GOAL A:
In the paper on database search and publish/subscribe protocols, what measure is used to quantify the improved confidentiality from padding?
GOAL B:
Reproduce a passage from the paper on database search and publish/subscribe protocols, beginning at the words "We show a privacy-preserving" and stopping after "a specified limit.".
GOAL C:
Take the paper on database search and publish/subscribe protocols further, starting after its last sentence.

TEXT BLOCK:
[Start]

Enhanced Functionality and Confidentiality for Database Search and Publish/Subscribe Protocols

Abstract

We show a privacy-preserving and performance-preserving approach to provably transform any database search protocol into a (pull-mode or batch-mode) publish-subscribe protocol, and viceversa. This enhances functionality of both protocol types, notably implying practically efficient publish-subscribe solutions for a large class of subscriptions (e.g., index, keyword, range and conjunction). Previous work either missed practicality or focused on customized solutions for specific subscription types. We also show simple padding techniques that enhance the confidentiality of database search and publish-subscribe protocols against communication eavesdroppers. Specifically, these techniques provide optimal hiding of the number of matching database records or publications, while restricted to keeping the communication increase below a specified limit.

1 Introduction

Private information retrieval, in its early results (i.e., [1, 8]), showed the surprising possibility of accessing data while provably not leaking undesired information about a database or a query, although at significant applicability restrictions [1] or performance costs [8]. After several advances, more recent literature on provably privacy-preserving database retrieval (DR) protocols contains constructions with practical efficiency (i.e., only a constant factor slower than an analogue non-private solution to the problem) for specific query types, and in a 3-party model. There, a help server facilitates a querying client and a data owner achieve their goal, where the only leakage is to the help server and can be provably characterized as ‘access-pattern’ over encrypted data. Intriguing questions related to this area include: what other types of protocols are possible with similar (or better) privacy and efficiency guarantees?

In this paper, we answer this question for a large class of publish/subscribe (PS) protocols. We show a general paradigm to transform a class of DR protocols into a related class of (pull-mode or batch-mode) PS protocols, while preserving privacy and practical efficiency. The resulting PS protocols provably protect the privacy of publications and subscriptions, and have efficiency only a constant factor slower than an analogue non-private solution to the problem. Moreover, they can benefit from practically efficient 3-party database retrieval protocols, without inheriting their drawbacks (‘access pattern’ leakage to the matching server). To the best of our knowledge, this is the first example in the area of an application where this combination of properties is achievable. We also show a converse transformation of a class of (pull-mode) publish-subscribe protocols into a related class of database retrieval protocols that have practical latency and provably protect privacy of database and queries. Finally, we show how simple padding approaches can further enhance confidentiality against eavesdroppers for both DR and PS protocols. To capture tradeoffs between privacy and communication, we formulate a restricted padding problem, and define a simple padding algorithm that provably increases the eavesdropper’s uncertainty about the number of matched database records or publications. Using entropy, we can then quantify the improved confidentiality, and show that the proposed simple padding algorithm is optimal within the considered restriction model.

[End]

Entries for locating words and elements
[Start]

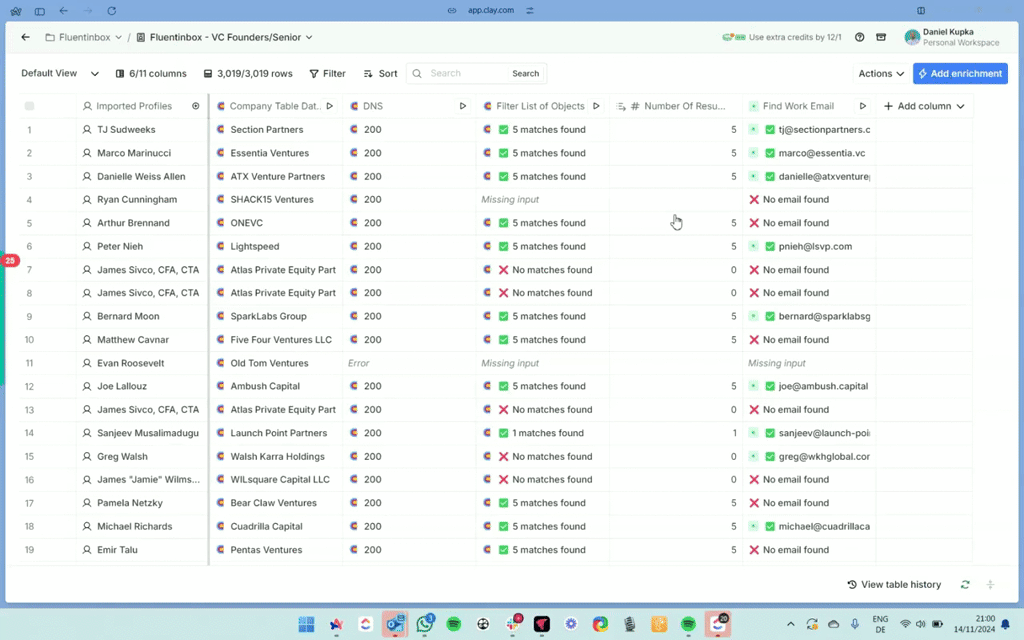
Task: Open the help question mark icon
Action: tap(860, 37)
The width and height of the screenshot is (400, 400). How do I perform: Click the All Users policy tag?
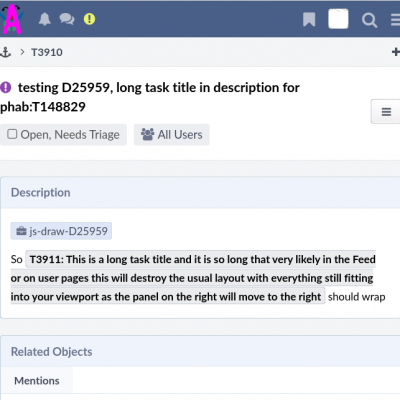(x=172, y=135)
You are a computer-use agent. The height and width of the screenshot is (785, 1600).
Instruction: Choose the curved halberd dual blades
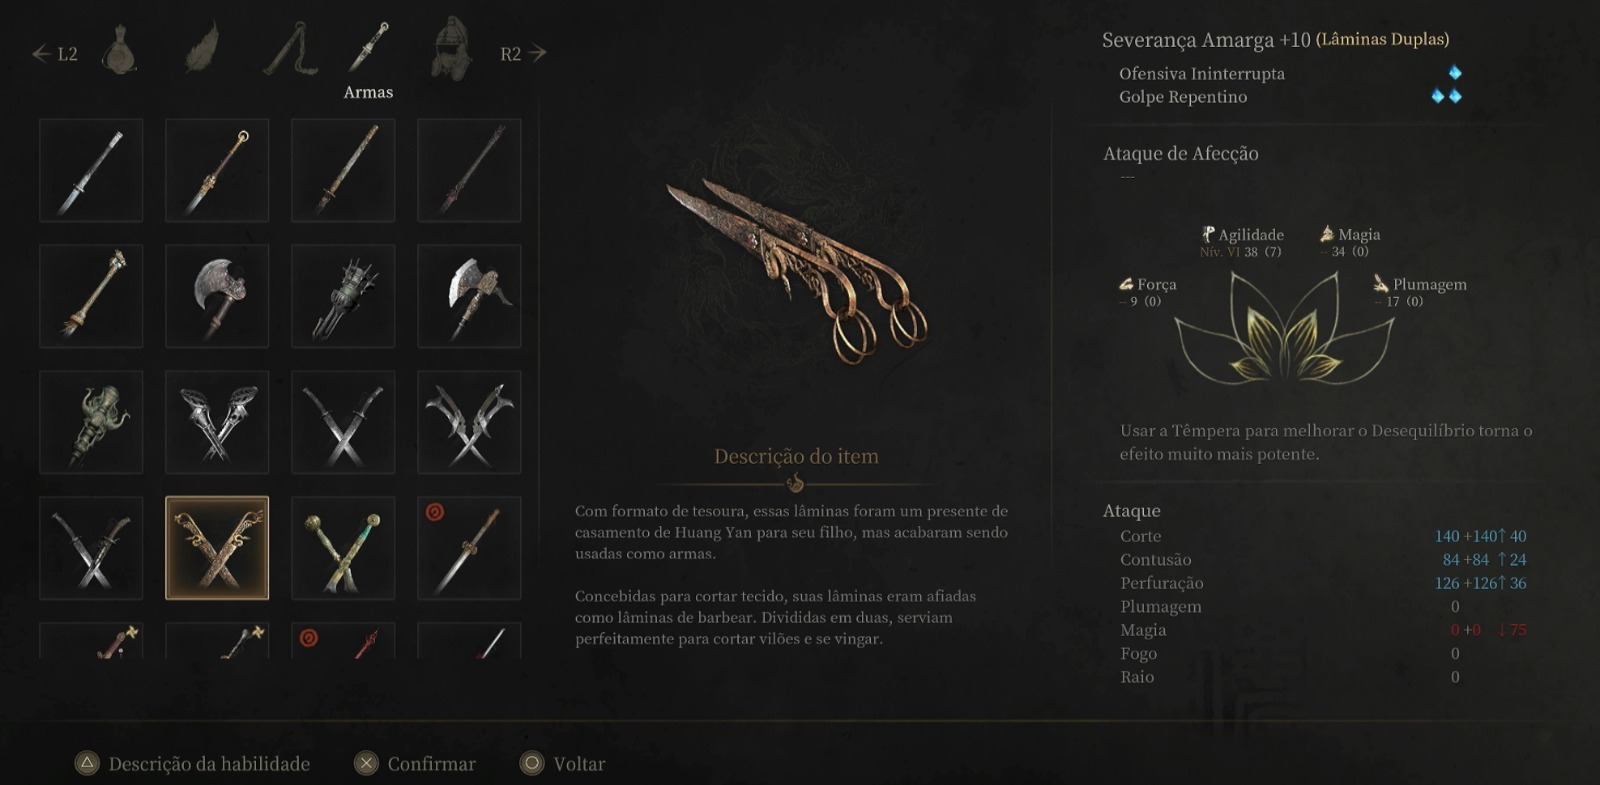[x=469, y=422]
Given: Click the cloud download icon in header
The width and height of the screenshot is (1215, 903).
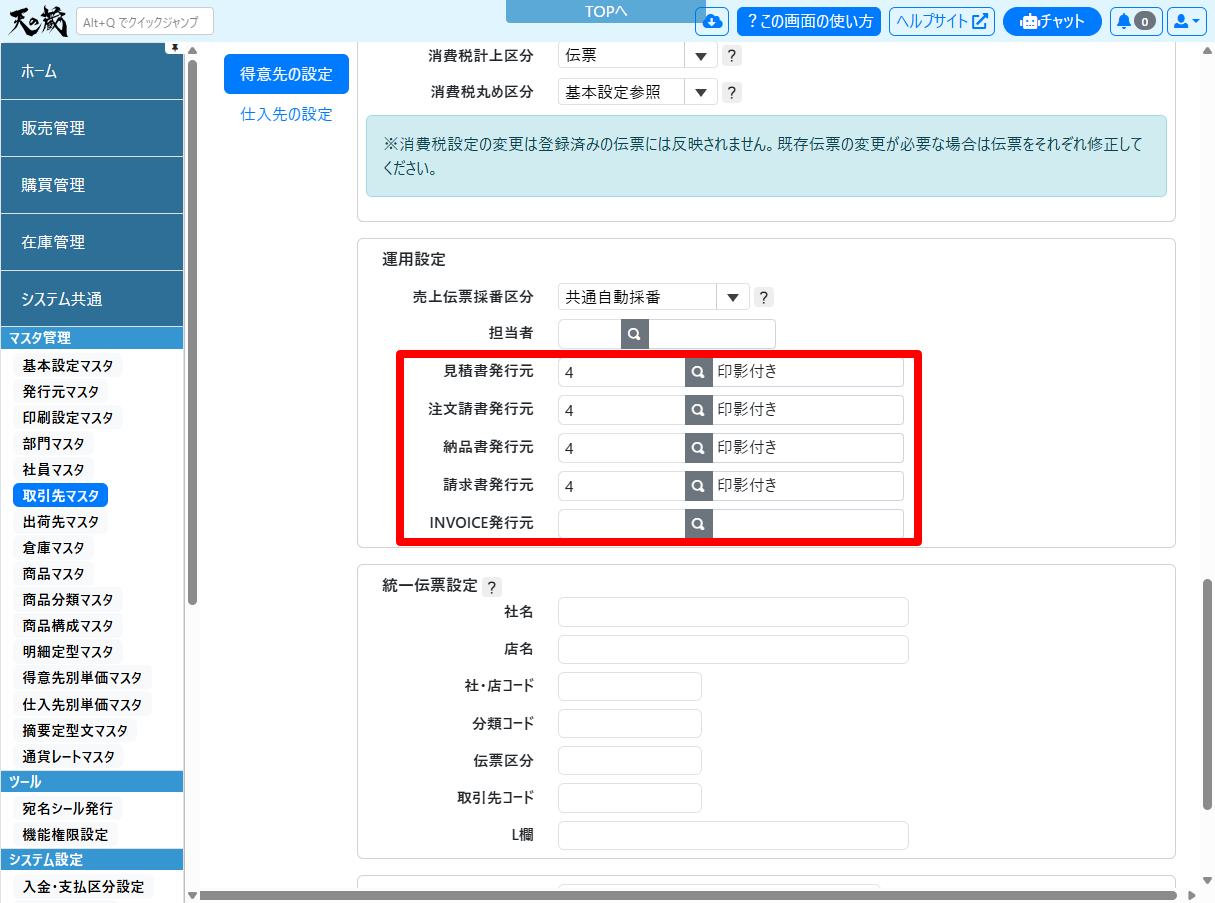Looking at the screenshot, I should click(711, 21).
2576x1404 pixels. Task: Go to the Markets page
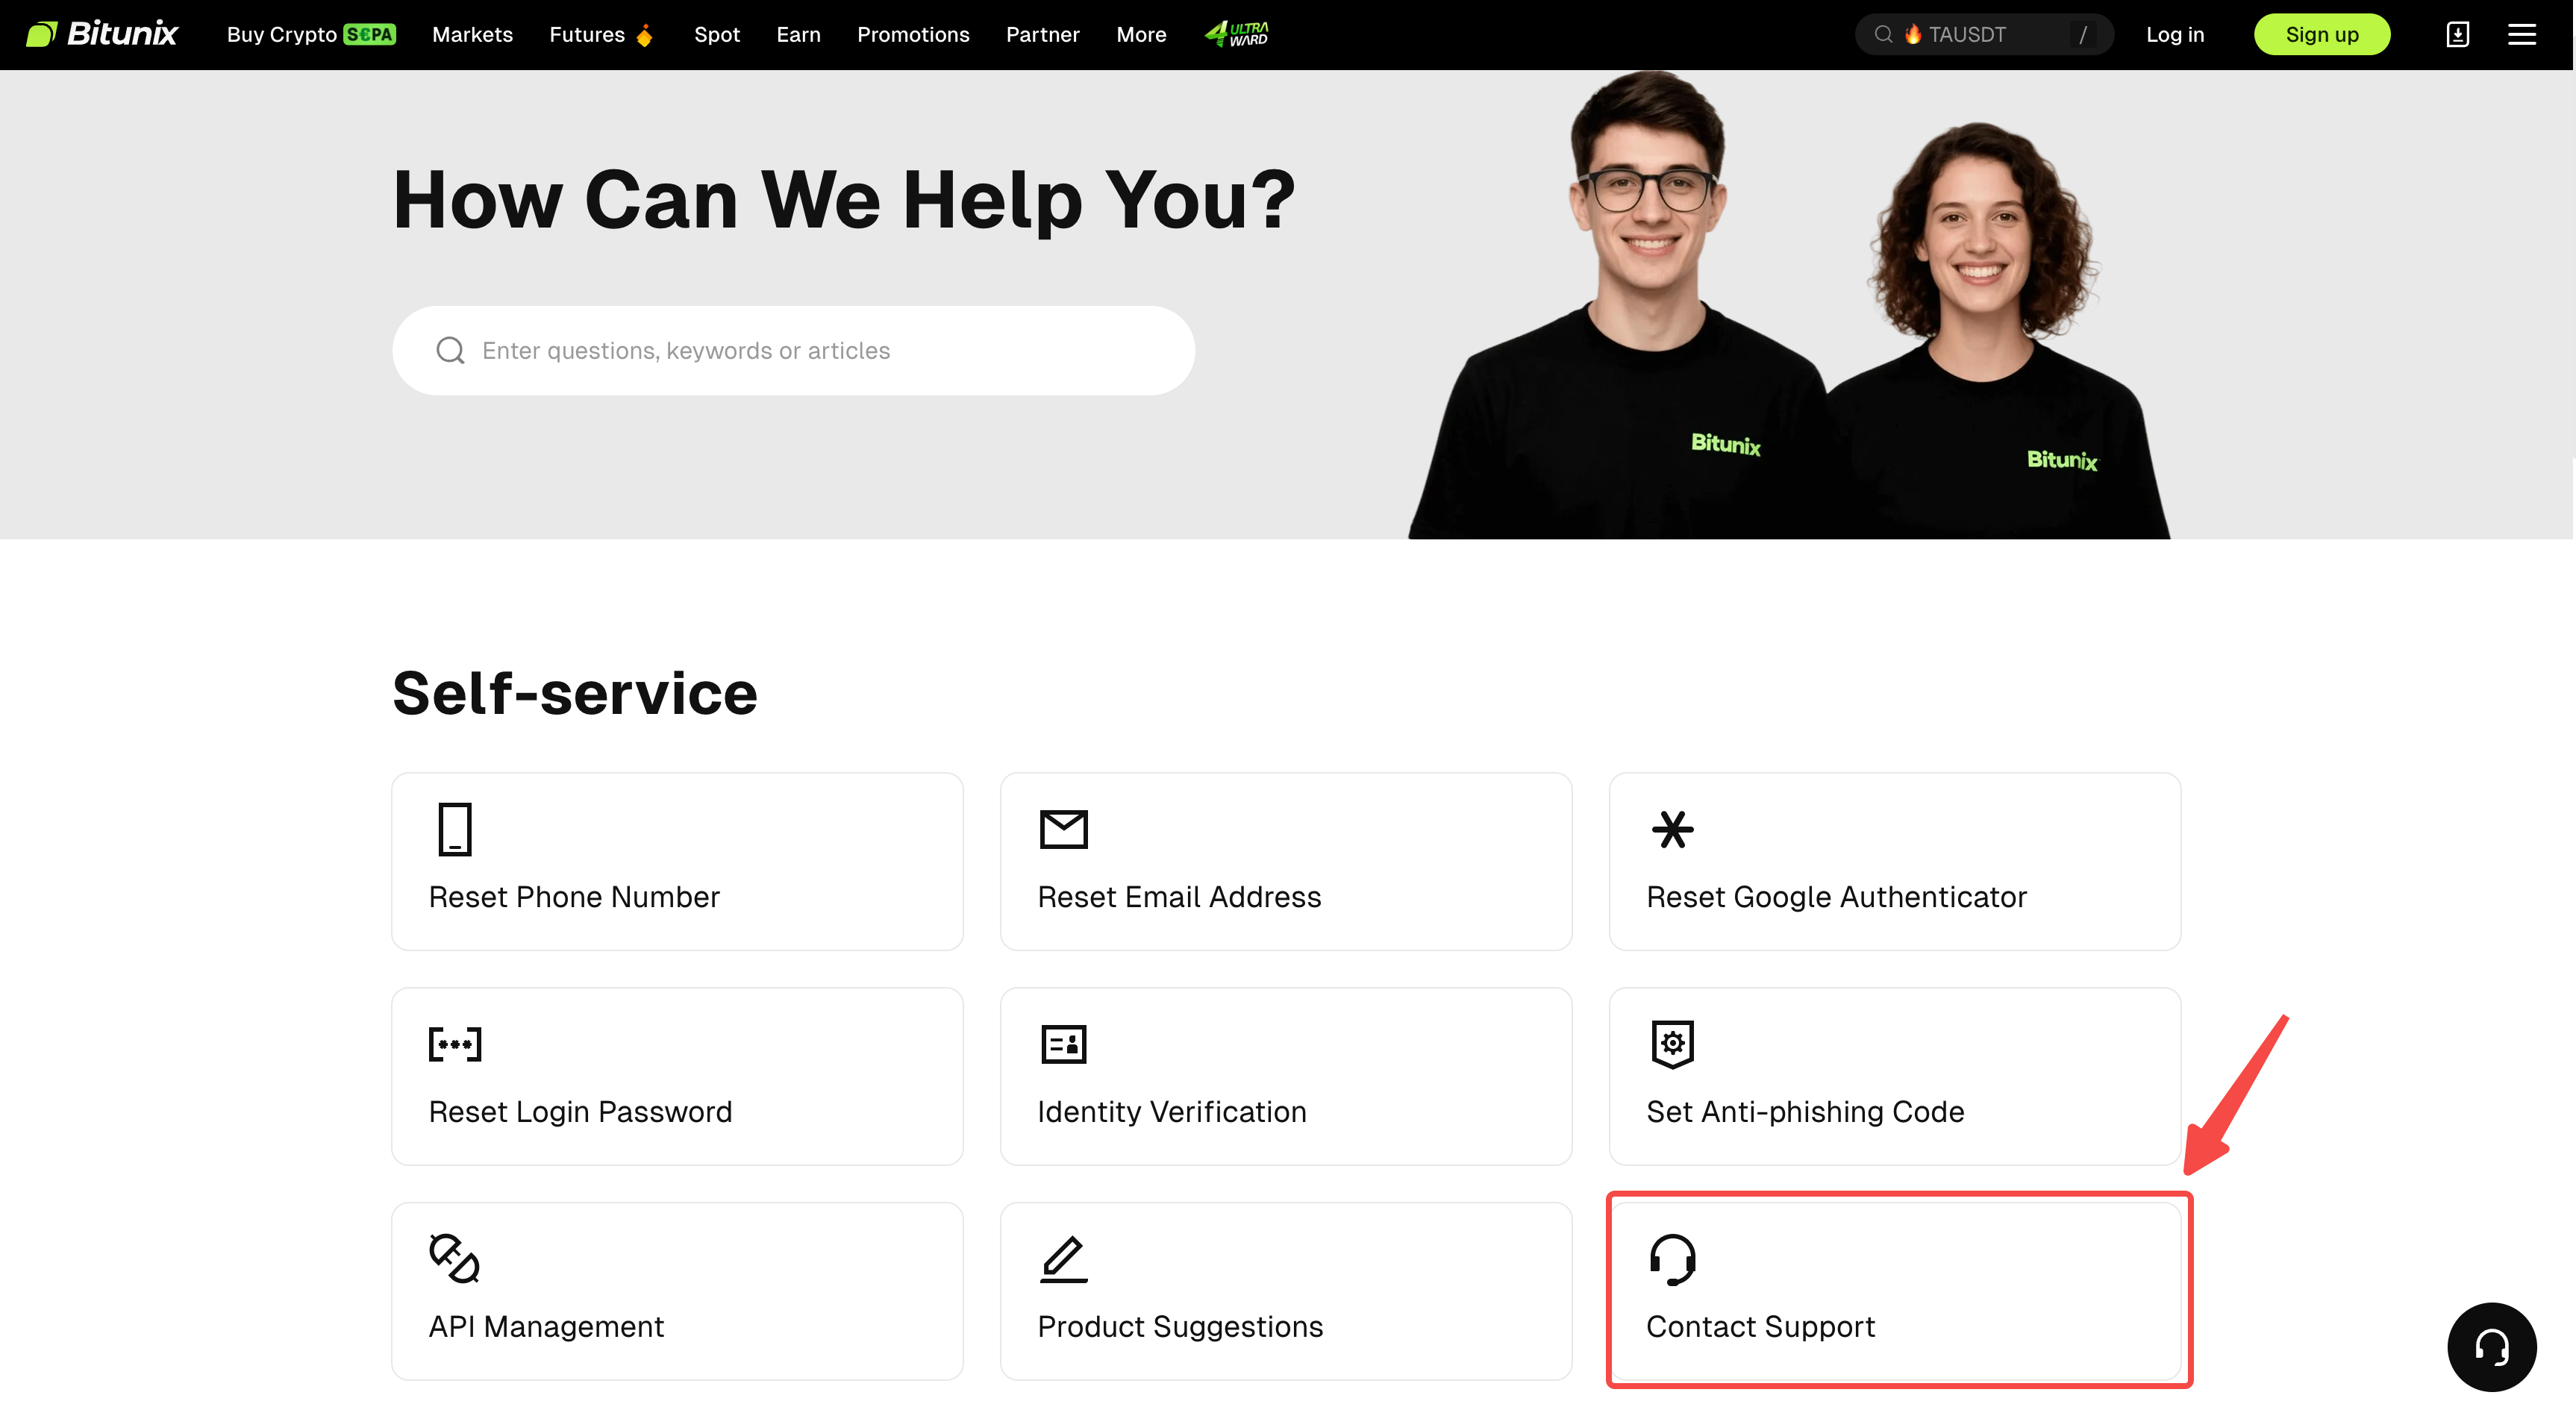pyautogui.click(x=472, y=34)
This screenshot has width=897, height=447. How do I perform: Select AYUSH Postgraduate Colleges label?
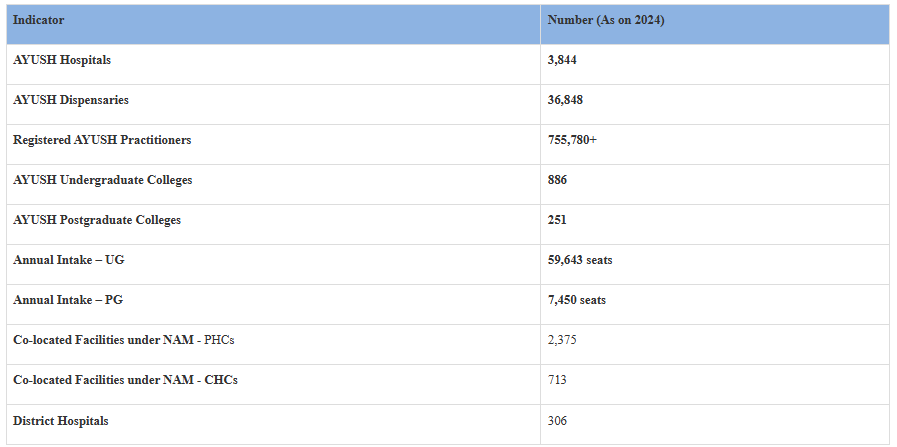[x=97, y=220]
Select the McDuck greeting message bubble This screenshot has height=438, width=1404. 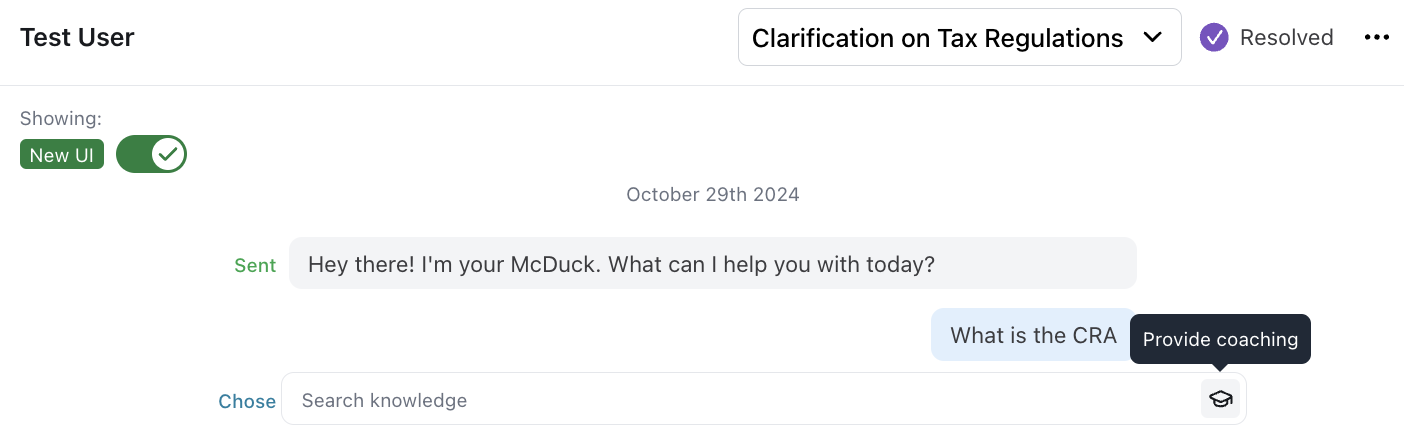coord(712,264)
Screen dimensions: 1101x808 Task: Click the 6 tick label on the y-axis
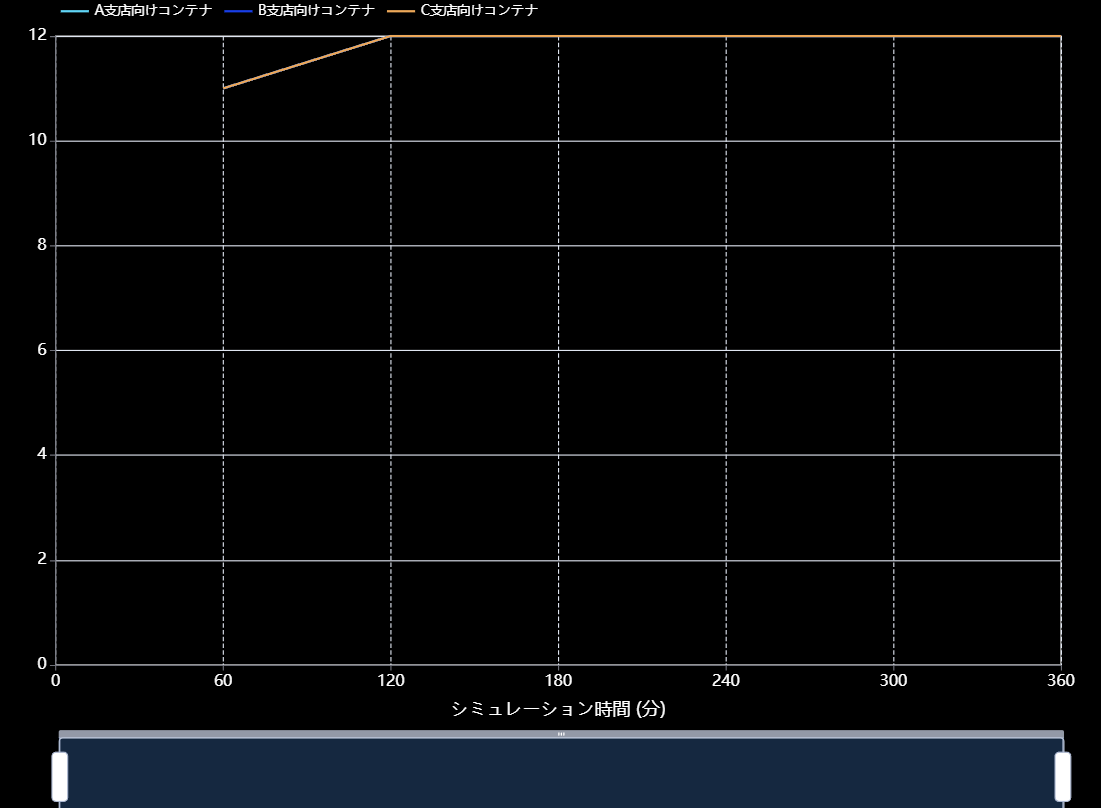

[End]

EXERCISE OUTPUT A:
Entropy.

EXERCISE OUTPUT B:
We show a privacy-preserving and performance-preserving approach to provably transform any database search protocol into a (pull-mode or batch-mode) publish-subscribe protocol, and viceversa. This enhances functionality of both protocol types, notably implying practically efficient publish-subscribe solutions for a large class of subscriptions (e.g., index, keyword, range and conjunction). Previous work either missed practicality or focused on customized solutions for specific subscription types. We also show simple padding techniques that enhance the confidentiality of database search and publish-subscribe protocols against communication eavesdroppers. Specifically, these techniques provide optimal hiding of the number of matching database records or publications, while restricted to keeping the communication increase below a specified limit.

EXERCISE OUTPUT C:
Related work. We note that designing PS or DR protocols using general solutions from the area of secure function evaluation protocols in the 2-party [10] or 3-party [4, 6] model, would not result in practically efficient solutions. Practically efficient 3-party DR protocols with provable privacy include [3, 7, 9] for the case of index, keyword, range and conjunction queries. Practically efficient PS protocols with provable privacy in the 3-party model include [2] for the case of subscriptions based on boolean circuits. (See references therein for more related work on DR and PS protocols.)

2 Models and Definitions for DR and PS Protocols

DR protocols. A database is an n-row, \((m+1)\)-column matrix \(Db=(A_1,\ldots ,A_{m+1})\), where each row is associated with a data record, denoted as \(rec_i\), for \(i=1,\ldots ,n\), each column is associated with an attribute, denoted as \(A_j\), for \(j=1,\ldots ,m+1\), and each entry is denoted as \(A_j(i)\). The first m columns are value attributes, where entries \(A_j(i)\) are values in a domain \(Dom_j=\{0,1\}^\ell \) allowing suitable operations, and the last column \(A_{m+1}\), is a payload attribute, where entries are from a domain \(Dom_{m+1}=\{0,1\}^r\), for integers \(\ell ,r>0\). The database schema, including all parameters and domain descriptions, is known to all parties. A query is a sequence \(q=(qv_1,\ldots ,qv_s,mc)\), where \(s\ge 1\), mc is a boolean (matching) circuit and, for \(h=1,\ldots ,s\), each query value \(qv_h\in Dom_{j}\), for some \(j\in \{1,\ldots ,m\}\). An equality query gate (A(i), q, j, h), for some \(j\in \{1,\ldots ,m\}\) and \(h\in \{1,\ldots ,s\}\), is a function that takes as input \(A_j(i)\) and \(qv_h\), and outputs 1 if \(A_j(i)=qv_h\) and 0 otherwise. An equality-based query is a query where \(mc=mc'(x_1,\ldots ,x_t)\), where mc is a boolean circuit and, for \(h=1,\ldots ,t\), each \(x_h\) is the output of the h-th equality query gate.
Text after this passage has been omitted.